梨野礫・著作集

古稀を過ぎた老人が、これまでに綴った拙い文章の数々です。お読み捨てください。

「日本語はどういう言語か」(三浦つとむ著・季節社・1971年)通読・21

b いわゆる連体詞について
【要約】
 いわゆる連体詞には以下のようなものがある。
(a) (ある)日の午後のことだ。  
(b) あの人は(いわゆる)影べんけいだ。
(c) (さる)ところによい店があるという。
(d) (とんだ)ところへ北村大膳。
*動詞の連体形をそのまま使う場合
(e) きたる三日はひなまつり。
(f) ゆく春をおしむ。
(g) なく音にききほれている。
 (a)は、一日というものを発生消滅においてとらえ、それが何回も繰り返されていて、その中の一つをえらぶという考えに立っている。(b)は名をつけるという行動を扱っている。(c)は異なった場所のうちの一つを選ぶ。(d)はありかたを変化において異常なありかたをとった場合としてとらえている。(e)は未来が動いて近寄ってくると考えている。(f)は季節が動くという考え、(g)は鳥の行動である。このうしろには、副詞の場合と同じように、話し手の観念的な運動がかくれていることもたしかである。
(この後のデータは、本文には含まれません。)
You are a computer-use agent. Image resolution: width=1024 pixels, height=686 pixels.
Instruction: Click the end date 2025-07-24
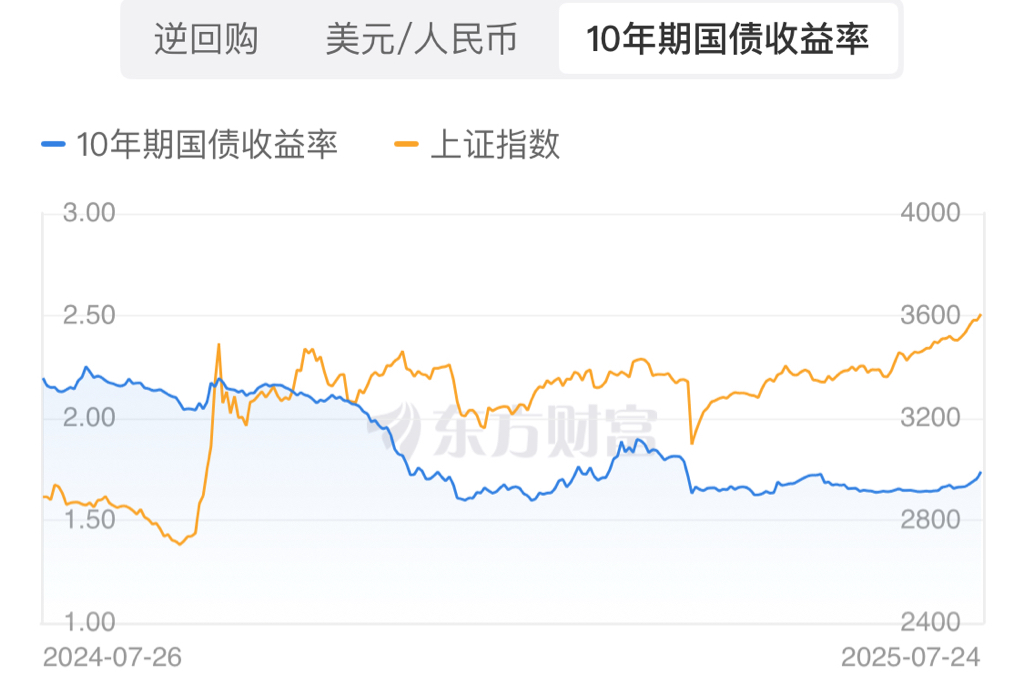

「ある」は時間的にさかのぼってえらびだし、「いわゆる」は他人の名づけた例についてふりかえり、「きたる」は時間的に未来へゆくし、「ゆく」「なく」にも対象についてともに動いていく場合がある。副詞は対象が運動していても時間的空間的に変わらない面を抽象して表現するが、連体詞は対象自体が運動していなくても発生消滅するものを多様に変化するものとして表現している点で区別される。この差別があるからこそ、副詞には形容詞の連用形を代用し、連体詞には動詞の連体形を代用するといえるだろう。
 言語に関する表現上の約束がうまれるとき、はじめは対象の構造を意識して区別を立てても、関係が固定的な場合にはその区別が薄くなっていくものである。日本語でも、表現が密着し、すすんではちがった内容の表現を持つものに移っていく。
● 兄と弟・・・・・・・・二人いる。
兄弟(あにおとうと)・・二人いる。
兄弟(きょうだい)・・・一人でもこの関係をもつ人間に使う。
● 「白墨」・・意識が機能の面におかれるようになり、「白」は意識から消え去っていく。→赤い白墨がある。
 これが熟語の特徴である。
● 稲をこく→稲こき(道具) 湯をのむ→湯のみ(道具) 魚をつる→魚つり(人間) 動詞の連体詞的な表現から熟語がつくられるときは、連用形にかわる。
● よむ物がほしい→よみ物 釣る舟をさがす→釣り舟 ある金をよこせ→あり金 


【感想】
 ここでは、副詞と連体詞の「共通点」と「相違点」が述べられている。共通点は「話し手の観念的な運動がかくれている」ということであり、「相違点」は、「副詞は対象が運動していても時間的空間的に変わらない面を抽象して表現するが」、連体詞は「対象自体が運動していなくても発生消滅するものを多様に変化するものとして表現している」という点である。その違いがあるから、副詞は形容詞の連用形の代わりに使われることがあり、連体詞は動詞の連体形の代わりに使われることがある。
 著者はそのあとで、「言語に関する表現上の約束がうまれるとき、はじめは対象の構造を意識して区別を立てても、関係が固定的な場合にはその区別が薄くなっていくものである。日本語でも、表現が密着し、すすんではちがった内容の表現を持つものに移っていく」と述べ、熟語の例を列挙しているのはなぜだろうか。副詞も連体詞も、はじめは形容詞の連用形、あるいは動詞の連体形として(意識して)使われてが、しだいに固定し「活用のない」語として独立したということであろうか。
 「私(ワタシ)的には」、形容詞「大きい」「小さい」「おかしい」が連体詞「大きな」「小さな」「おかしな」に転じる契機(認識構造)についても知りたかったが、残念ながらそれに関する記述は見られなかった。(2018.1.31)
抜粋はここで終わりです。